■ **EXCERPT TO READ**
%%

Launch Day Isn’t the Finish Line
Your website just launched. It looks great, everything works, and you’re ready to start driving traffic. Congratulations — but the work isn’t over. In fact, some of the most critical tasks happen in the days and weeks after launch, and skipping them can undermine everything you just invested in building.
Most agencies treat launch day as the handoff point. They deliver the site, send a final invoice, and disappear. What they don’t tell you is that a freshly launched site needs active attention to reach its full potential — and neglecting it in those first 30 days can set you back months.
The First 30 Days: What Should Happen
Submit Your Sitemap to Google Search Console
Google will eventually find your site on its own, but “eventually” can mean weeks. Submitting your sitemap.xml directly to Google Search Console tells Google exactly what pages exist and accelerates indexing. If you’ve migrated from an old site, this is especially critical — Google needs to discover your new URL structure as quickly as possible.

%%

■ **ROWS**
%%

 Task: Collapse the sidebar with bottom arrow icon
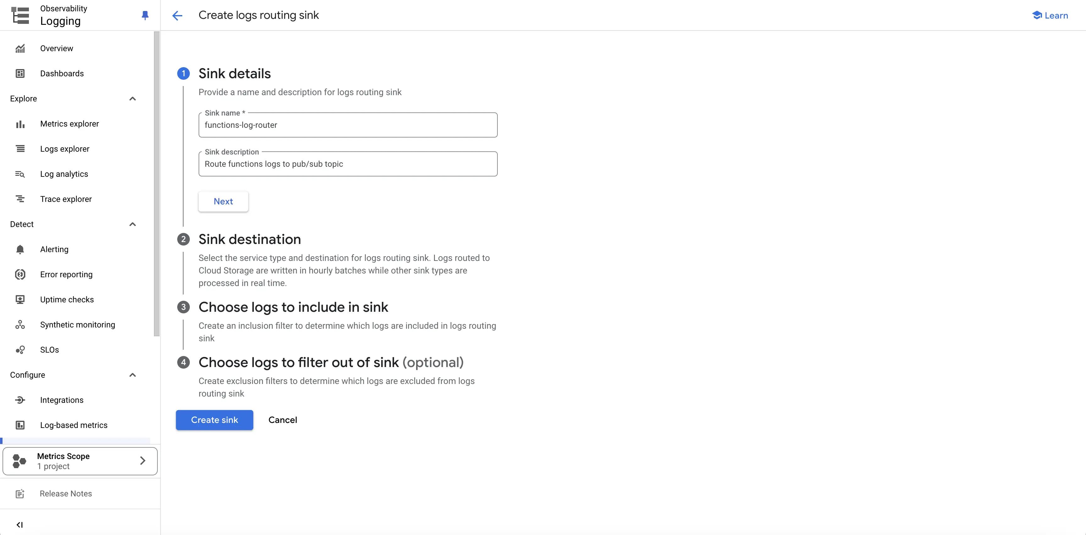[x=19, y=524]
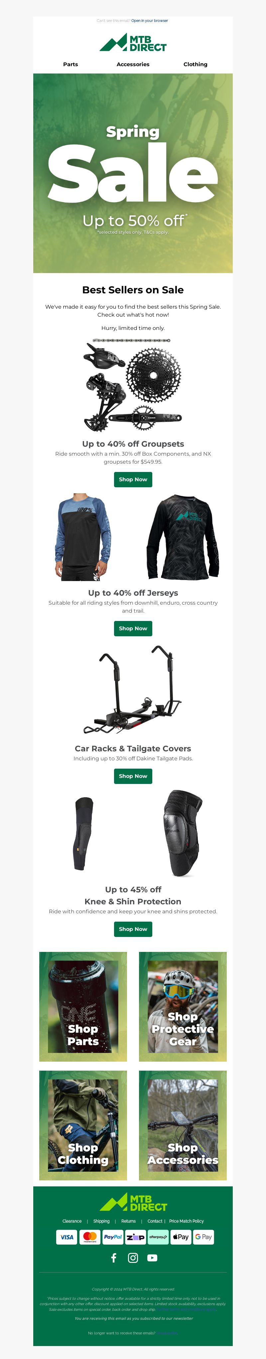This screenshot has height=1359, width=266.
Task: Click the Clearance footer link
Action: click(x=72, y=1221)
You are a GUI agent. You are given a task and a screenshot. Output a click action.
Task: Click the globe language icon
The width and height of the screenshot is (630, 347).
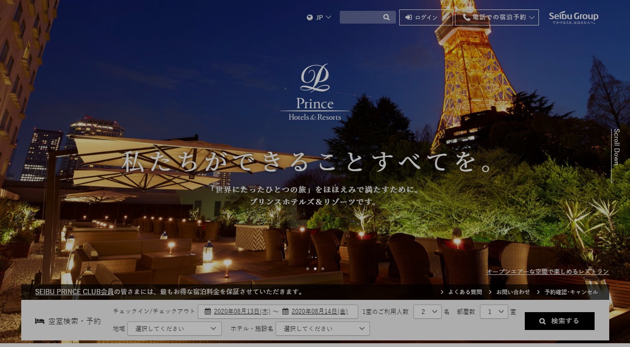tap(310, 17)
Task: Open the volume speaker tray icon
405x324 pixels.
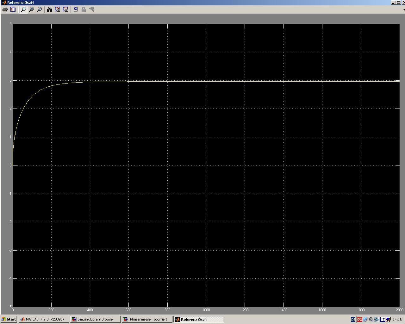Action: (371, 320)
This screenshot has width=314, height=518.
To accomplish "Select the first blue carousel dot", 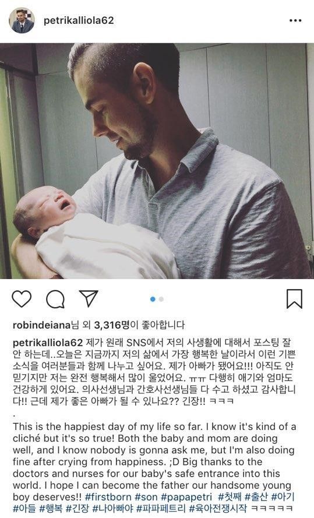I will pyautogui.click(x=153, y=299).
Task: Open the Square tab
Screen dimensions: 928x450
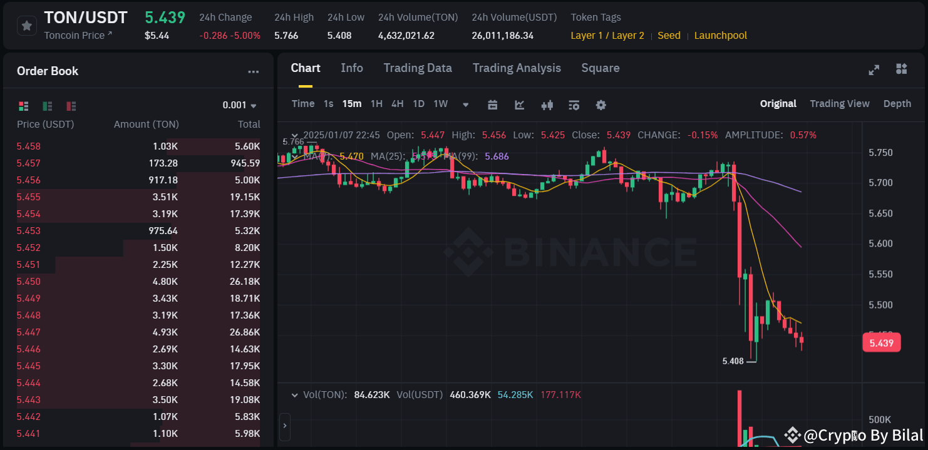Action: [x=600, y=68]
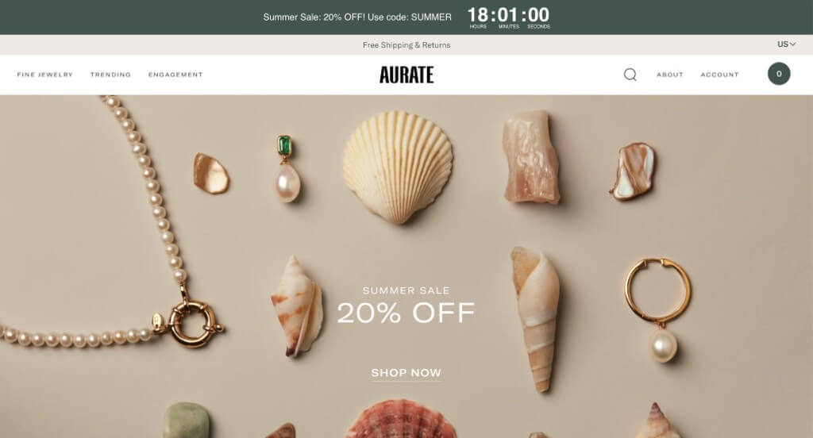Image resolution: width=813 pixels, height=438 pixels.
Task: Open the search magnifier icon
Action: pyautogui.click(x=630, y=75)
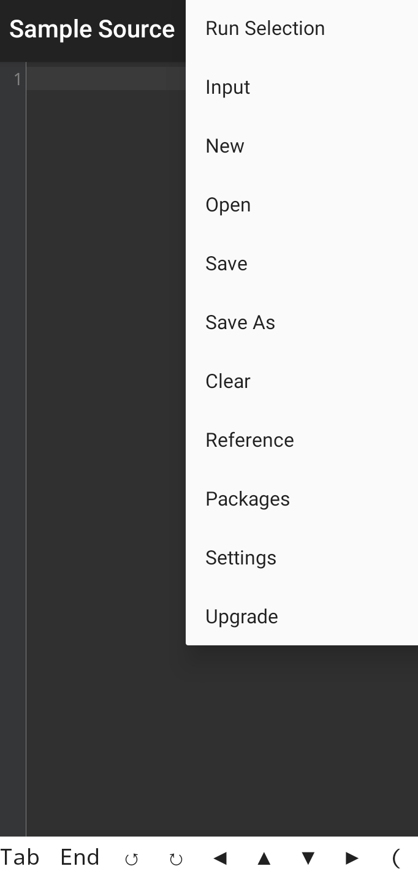Select the Save menu entry
Image resolution: width=418 pixels, height=877 pixels.
click(x=302, y=264)
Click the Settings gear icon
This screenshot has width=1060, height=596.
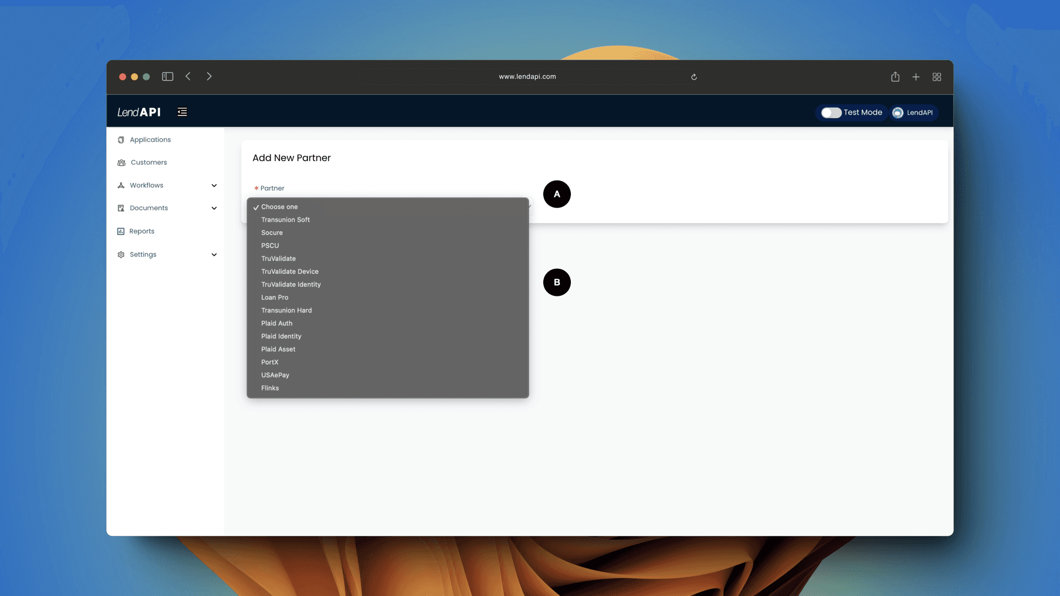[x=121, y=254]
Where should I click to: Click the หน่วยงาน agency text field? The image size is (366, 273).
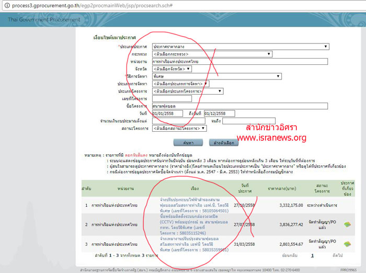239,61
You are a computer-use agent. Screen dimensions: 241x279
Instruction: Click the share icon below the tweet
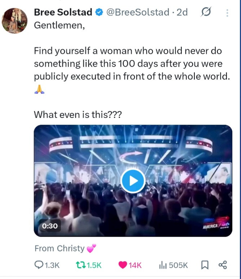pos(223,266)

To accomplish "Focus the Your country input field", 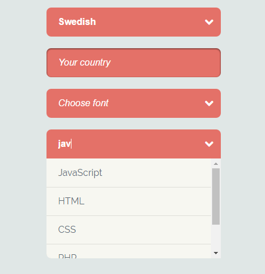I will coord(134,63).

%%

■ **DIRECTION A**
According to the article on website launches, what do most agencies do when they treat launch day as the handoff point? List each action.
■ **DIRECTION B**
Reproduce the passage of the article on website launches starting with "Most agencies treat" and going on through "you back months.".
Nothing in the listing is needed here.

■ **COMPLETE ANSWER A**
- Deliver the site
- Send a final invoice
- Disappear

■ **COMPLETE ANSWER B**
Most agencies treat launch day as the handoff point. They deliver the site, send a final invoice, and disappear. What they don’t tell you is that a freshly launched site needs active attention to reach its full potential — and neglecting it in those first 30 days can set you back months.